Trying to ‘see the water’
We humans are capable of being “perfect filters”: our assumptions can be so deeply ingrained that often we don’t even realize we’re making them. As Alan Willett so nicely analogized at SEPGNA 2012:
“Most of us are like fish in the water – we don’t see the water.”
Just as ocean water is hard for the fish swimming in it to see, applications where 3D control (not just a 2D virtual touchscreen) is useful can be hard to see. Finding the killer apps for 3D interfaces will require questioning ourselves about assumptions we probably don’t even realize we’re making about how we interact with our computers.
3D spreadsheets FTW?
As an example, look at how we use spreadsheets to store and manipulate data. We are so accustomed to a 2D paradigm that thinking about navigating our row,column oriented spreadsheet tools with a 3D interface like Leap Motion seems silly. (At least, that’s what many of my colleagues said when I asked if or how a Leap controller could help them do their daily work on computers).

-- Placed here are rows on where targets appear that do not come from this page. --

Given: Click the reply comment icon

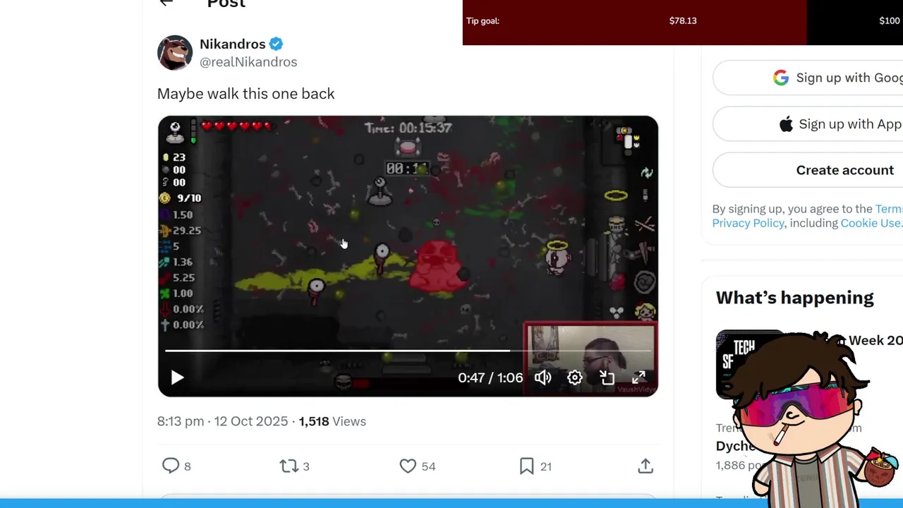Looking at the screenshot, I should tap(171, 466).
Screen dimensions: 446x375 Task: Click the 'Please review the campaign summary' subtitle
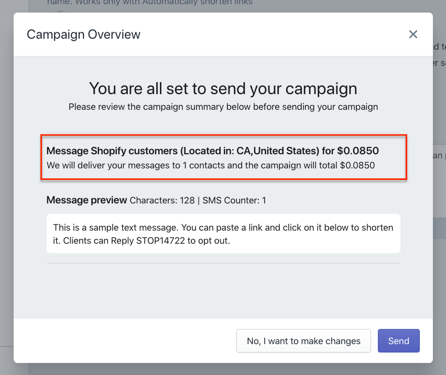(223, 107)
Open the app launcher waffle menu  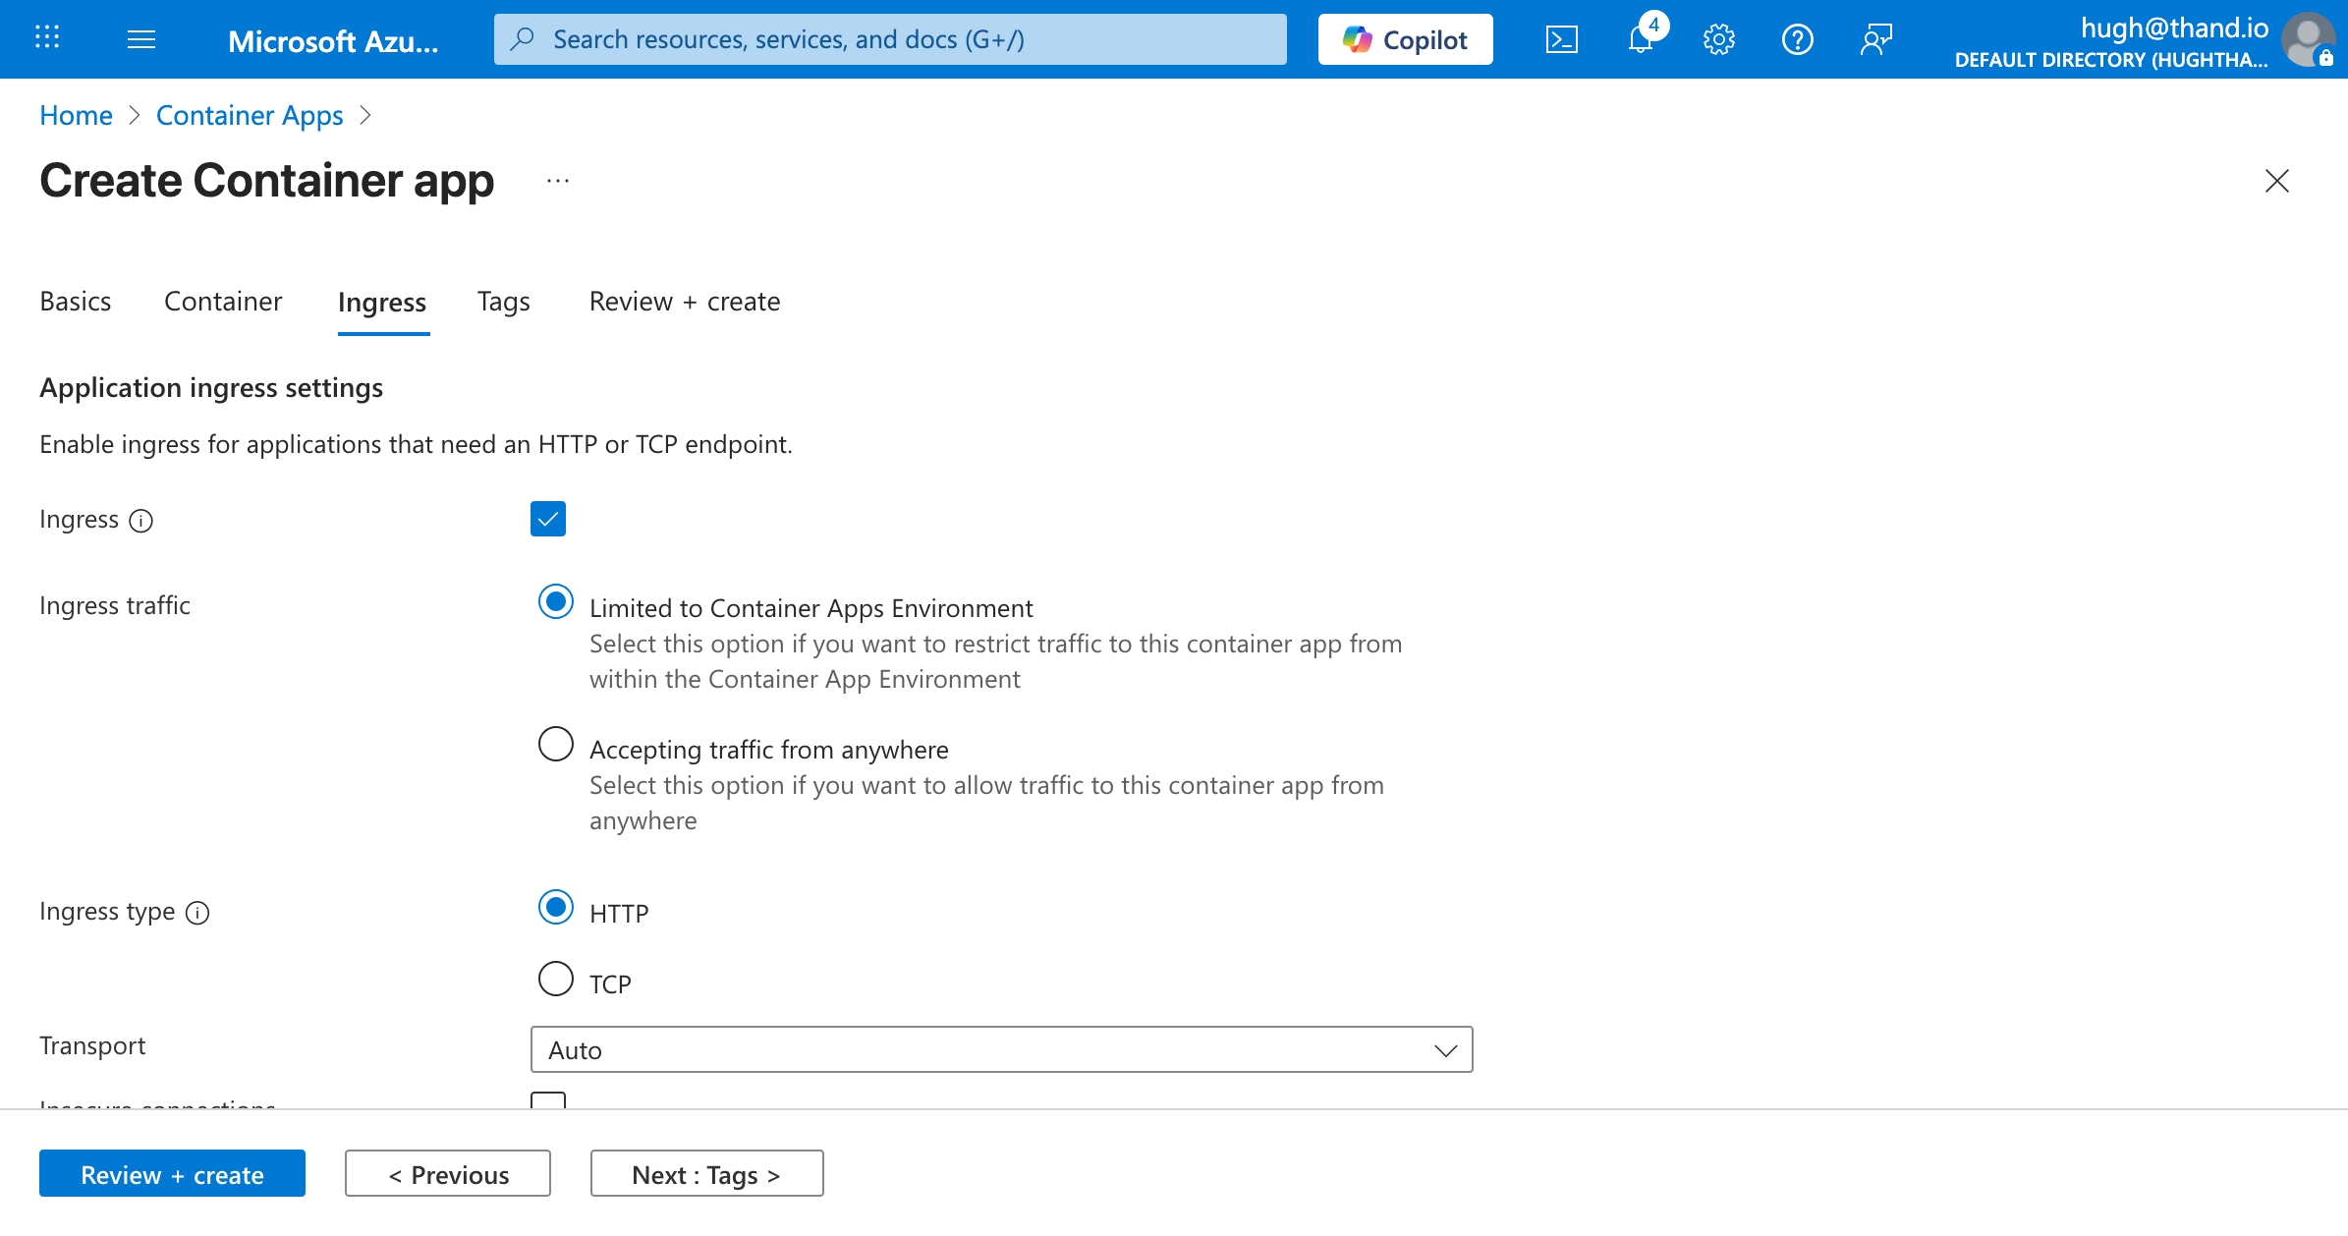(46, 37)
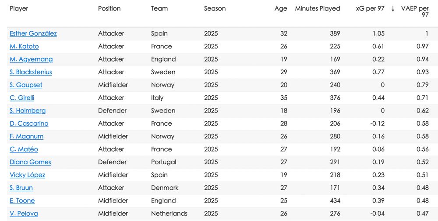
Task: Select S. Blackstenius link
Action: click(x=31, y=72)
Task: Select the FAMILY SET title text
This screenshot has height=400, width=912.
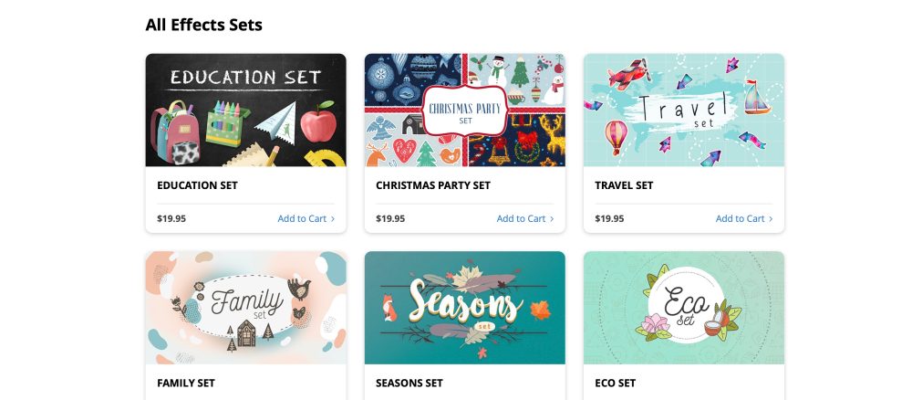Action: click(x=186, y=384)
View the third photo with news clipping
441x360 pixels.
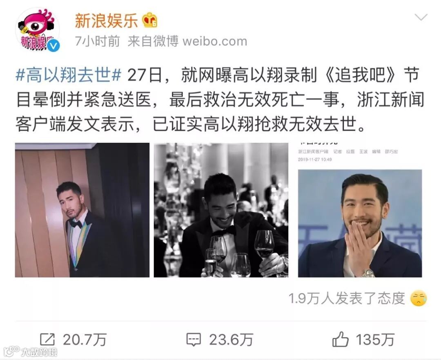(360, 210)
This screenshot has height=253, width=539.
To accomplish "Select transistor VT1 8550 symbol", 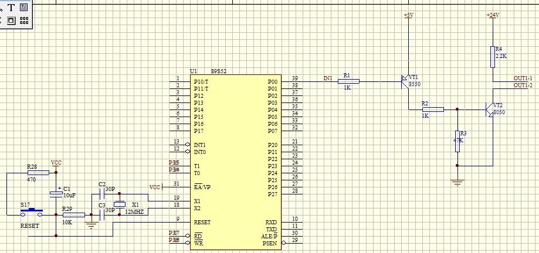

But what if 3D control became commonplace? What kinds of workbook tools could we have, and what new insights might we gain, if we could explore data cubes instead of sheets?
Look Ma, two hands
What sophisticated controls might be possible with two coordinated hands instead of one? In my experience this is very hard to do with devices, yet humans can learn to do things with two independent hands all the time, like playing the guitar. (Seriously, have you ever tried to use two joysticks or mice at once, one per hand? If you’ve ever gotten it to work, let me know! I’m not a hard-core gamer, but to me, it’s like patting your head and rubbing your tummy at the same time.)
The holy grail for gestural control
A perfect storm for gestural controls would seem to be be combining all three benefits: to have touch-free, two-handed, 3D navigation. Now that I want to see – and do – someday soon.